● **Task prompt**
Every entry must be set down exactly in the answer; no pictures should appear.

● **Data shown**
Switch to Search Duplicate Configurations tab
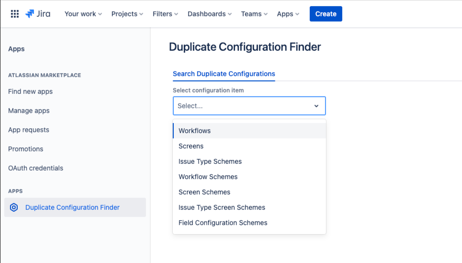 (x=224, y=74)
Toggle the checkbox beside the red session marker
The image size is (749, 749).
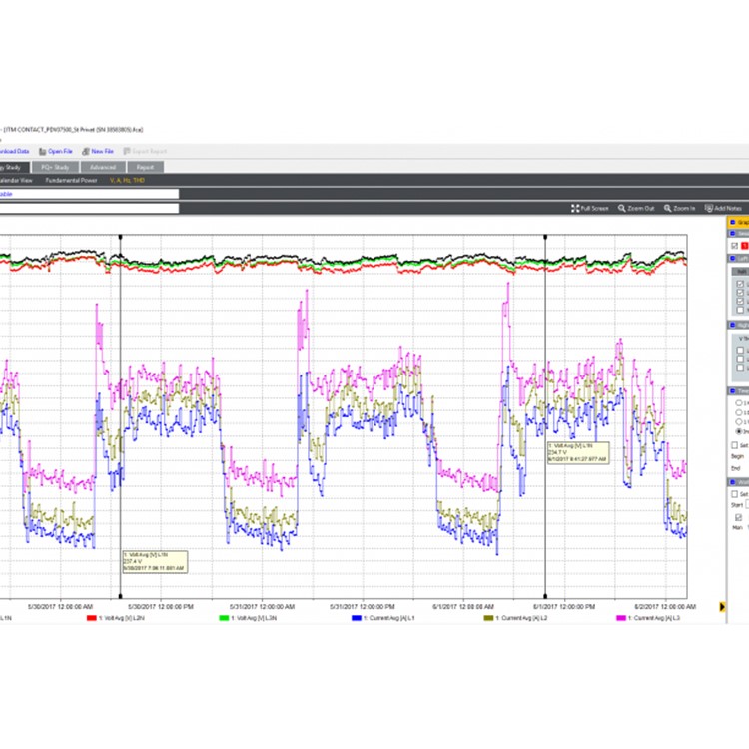[735, 245]
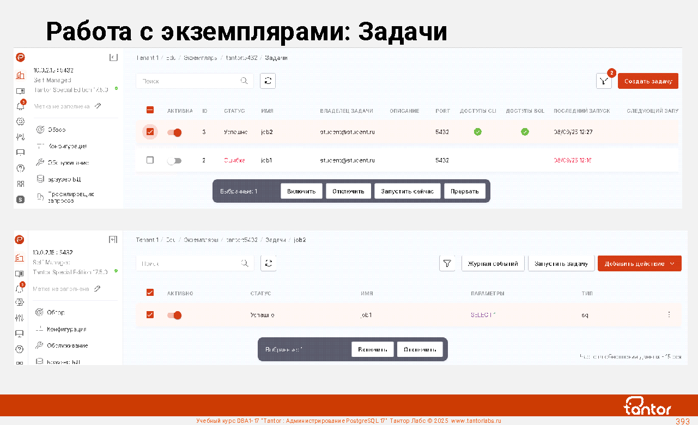Toggle the active switch for job1 on
The height and width of the screenshot is (425, 698).
[x=174, y=161]
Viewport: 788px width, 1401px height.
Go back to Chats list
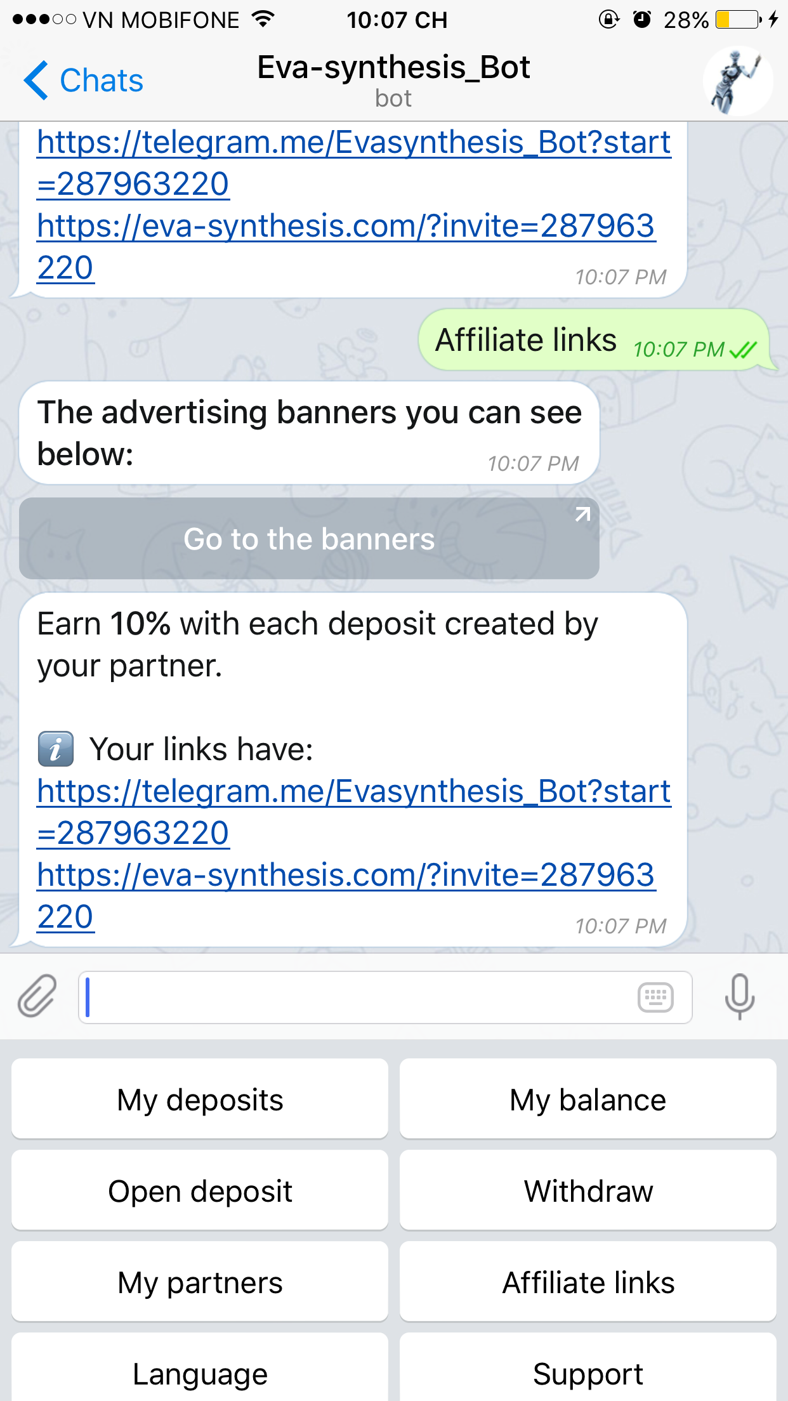point(84,81)
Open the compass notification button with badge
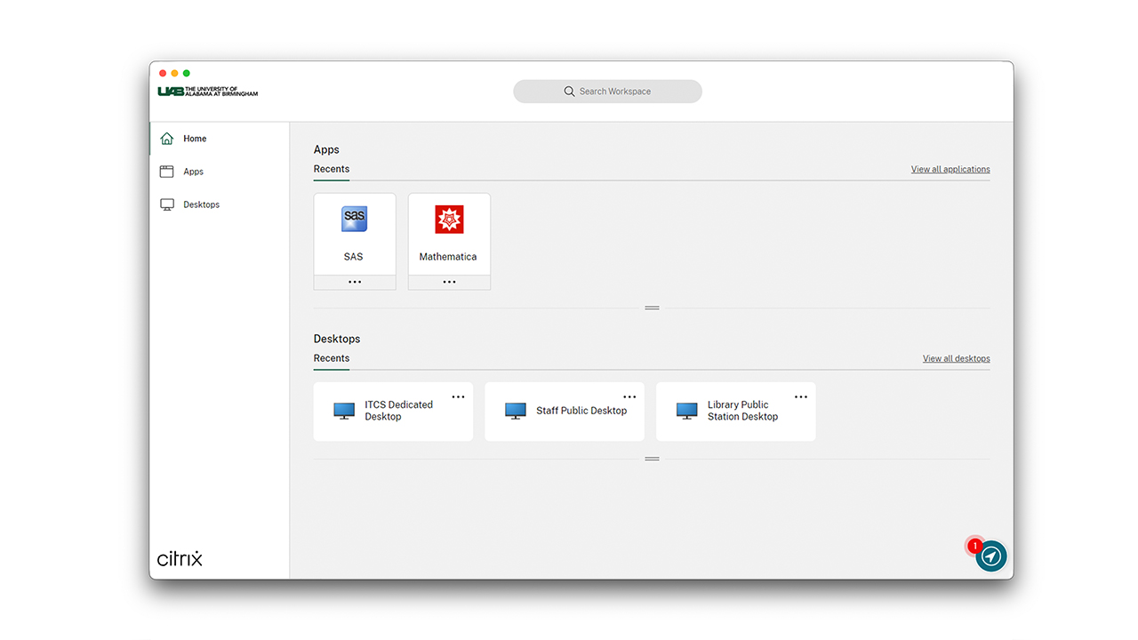This screenshot has width=1138, height=640. tap(990, 556)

● **Result**
Switch to Search Duplicate Configurations tab
 (x=224, y=74)
Toggle the checkbox beside the red session marker
The image size is (749, 749).
[735, 245]
Toggle the active switch for job1 on
The height and width of the screenshot is (425, 698).
[x=174, y=161]
Viewport: 788px width, 1401px height.
Go back to Chats list
point(84,81)
Open the compass notification button with badge
This screenshot has width=1138, height=640. tap(990, 556)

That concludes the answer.